→ **Brief**
Your answer should hold only the lines from the one containing "600x441 pixels. Task: Click" through the last line below, copied exactly; pictures stay out.
[Start of Attachment]
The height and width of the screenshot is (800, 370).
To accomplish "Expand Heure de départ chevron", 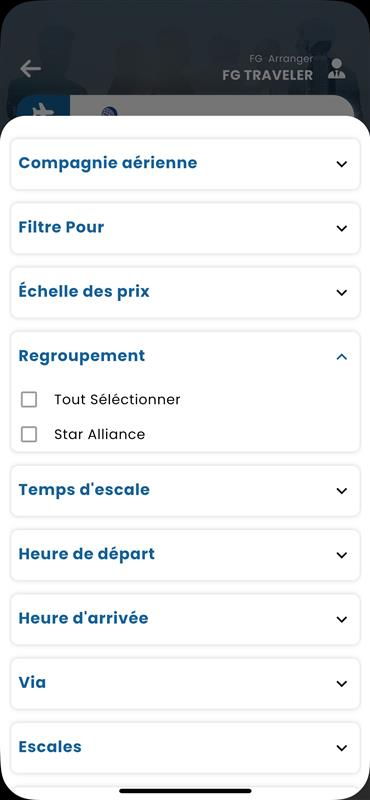I will [341, 555].
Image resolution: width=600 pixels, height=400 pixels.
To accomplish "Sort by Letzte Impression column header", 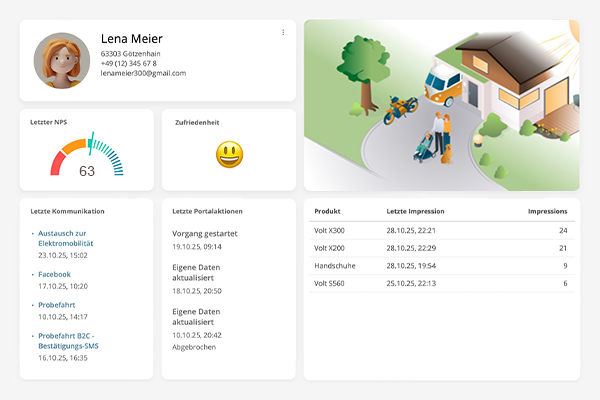I will pyautogui.click(x=415, y=211).
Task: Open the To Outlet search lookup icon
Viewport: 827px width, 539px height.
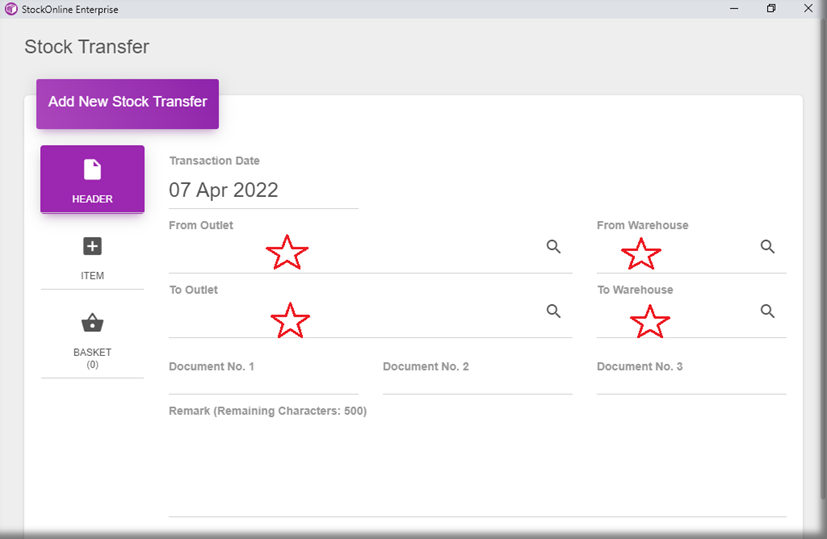Action: (x=553, y=311)
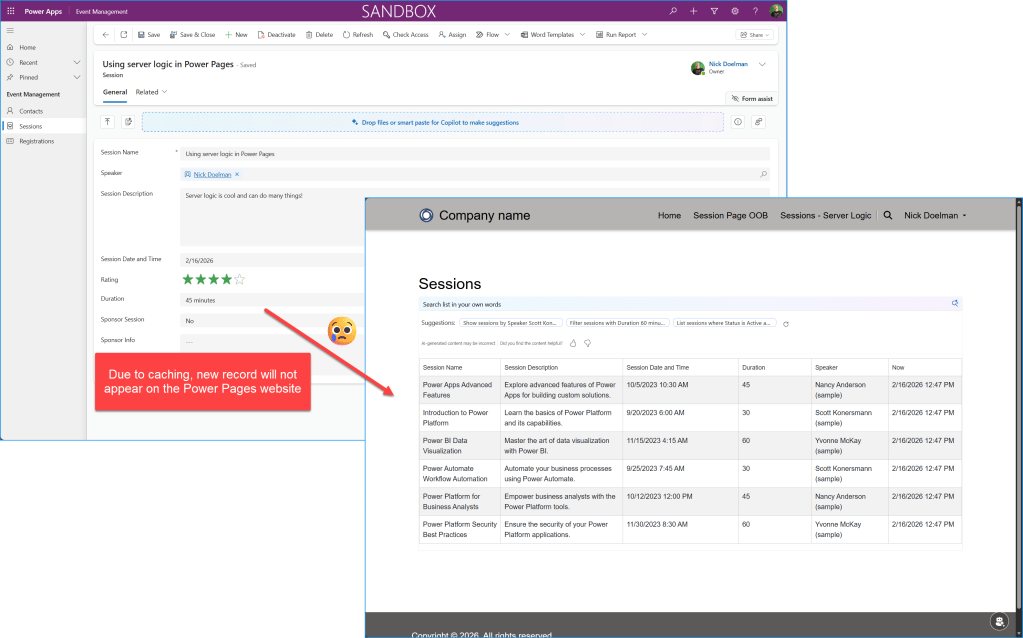Refresh the Copilot suggestions list
Viewport: 1023px width, 638px height.
(786, 324)
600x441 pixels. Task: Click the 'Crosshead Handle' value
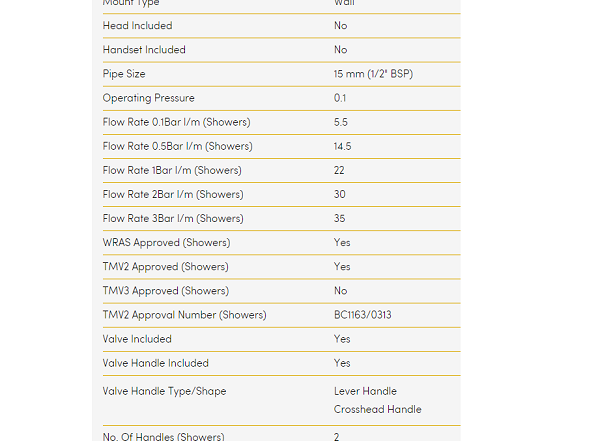coord(378,409)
[End of Attachment]
→ **Answer space**
600x441 pixels. Task: Click the 'Crosshead Handle' value
coord(378,409)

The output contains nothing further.